--- QUOTED PASSAGE ---
────────────────────────────────────────

The Patriots had a busy day of gathering intel on Thursday. A very busy day. 

While Bill Belichick and Matt Patricia represented the Patriots at Ohio State and Notre Dame, respectively, the team had other representatives at high-profile pro days around the country including Stanford, Missouri and Utah. 

Here are a few of the players the Patriots were able to get a better look at . . . 

Stanford: The Patriots have shown plenty of interest in players coming from David Shaw's program in the past (Cameron Fleming, Jordan Richards), and they'll undoubtedly appreciate the talents brought to the table by two of the school's projected first-rounders in Solomon Thomas and Christian McCaffrey. Thomas is a powerful 6-foot-3, 273-pound defensive lineman who can play just about anywhere up front. McCaffrey, meanwhile, is one of the most athletic running backs in this year's class. He worked out as a receiver on Thursday and could fill a multitude of roles as a pro, whether it's as a back, a slot receiver or a kick-returner. The Patriots would need to trade back into the first round to have a prayer at landing either player.

────────────────────────────────────────

--- TO DO ---
**a.** In the Patriots pro day report, which school's pro day did Matt Patricia attend for the team?
**b.** Quote the Patriots pro day report from "Stanford: The Patriots" up to and including "landing either player.".

--- RECORDED INFORMATION ---

────────────────────────────────────────

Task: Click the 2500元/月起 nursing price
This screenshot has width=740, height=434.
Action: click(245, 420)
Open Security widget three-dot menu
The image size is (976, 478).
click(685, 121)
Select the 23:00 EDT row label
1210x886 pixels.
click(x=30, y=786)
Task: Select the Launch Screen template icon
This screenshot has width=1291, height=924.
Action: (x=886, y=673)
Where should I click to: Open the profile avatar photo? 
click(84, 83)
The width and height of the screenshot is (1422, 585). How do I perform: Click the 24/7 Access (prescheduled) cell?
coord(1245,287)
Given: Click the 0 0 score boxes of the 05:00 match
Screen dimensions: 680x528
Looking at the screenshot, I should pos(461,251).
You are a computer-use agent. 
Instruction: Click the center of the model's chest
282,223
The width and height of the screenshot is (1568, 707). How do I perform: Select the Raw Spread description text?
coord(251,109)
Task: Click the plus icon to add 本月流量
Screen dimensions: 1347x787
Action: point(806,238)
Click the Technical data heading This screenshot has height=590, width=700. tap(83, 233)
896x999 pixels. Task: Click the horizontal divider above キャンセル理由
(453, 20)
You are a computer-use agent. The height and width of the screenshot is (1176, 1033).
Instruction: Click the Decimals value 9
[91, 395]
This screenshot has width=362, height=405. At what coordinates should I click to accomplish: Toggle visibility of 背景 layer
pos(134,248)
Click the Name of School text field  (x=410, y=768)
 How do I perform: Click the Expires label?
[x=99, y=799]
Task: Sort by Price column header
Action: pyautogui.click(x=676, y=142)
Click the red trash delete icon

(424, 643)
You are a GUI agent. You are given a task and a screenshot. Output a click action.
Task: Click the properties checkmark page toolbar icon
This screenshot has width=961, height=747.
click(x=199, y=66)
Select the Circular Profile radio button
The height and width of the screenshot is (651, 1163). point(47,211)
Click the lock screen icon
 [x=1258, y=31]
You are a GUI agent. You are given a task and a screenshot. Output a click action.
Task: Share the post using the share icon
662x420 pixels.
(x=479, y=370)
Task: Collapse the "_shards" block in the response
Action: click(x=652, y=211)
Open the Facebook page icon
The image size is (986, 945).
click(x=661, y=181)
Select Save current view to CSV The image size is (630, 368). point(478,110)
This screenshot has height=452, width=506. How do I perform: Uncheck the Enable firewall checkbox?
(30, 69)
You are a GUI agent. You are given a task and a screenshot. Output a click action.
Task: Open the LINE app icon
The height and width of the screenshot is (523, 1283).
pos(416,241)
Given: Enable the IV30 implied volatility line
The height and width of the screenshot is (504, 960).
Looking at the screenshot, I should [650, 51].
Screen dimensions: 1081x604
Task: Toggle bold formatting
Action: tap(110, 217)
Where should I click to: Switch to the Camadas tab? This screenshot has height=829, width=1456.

────────────────────────────────────────

--- YOUR RESPONSES ---
**a.** Notre Dame

**b.**
Stanford: The Patriots have shown plenty of interest in players coming from David Shaw's program in the past (Cameron Fleming, Jordan Richards), and they'll undoubtedly appreciate the talents brought to the table by two of the school's projected first-rounders in Solomon Thomas and Christian McCaffrey. Thomas is a powerful 6-foot-3, 273-pound defensive lineman who can play just about anywhere up front. McCaffrey, meanwhile, is one of the most athletic running backs in this year's class. He worked out as a receiver on Thursday and could fill a multitude of roles as a pro, whether it's as a back, a slot receiver or a kick-returner. The Patriots would need to trade back into the first round to have a prayer at landing either player.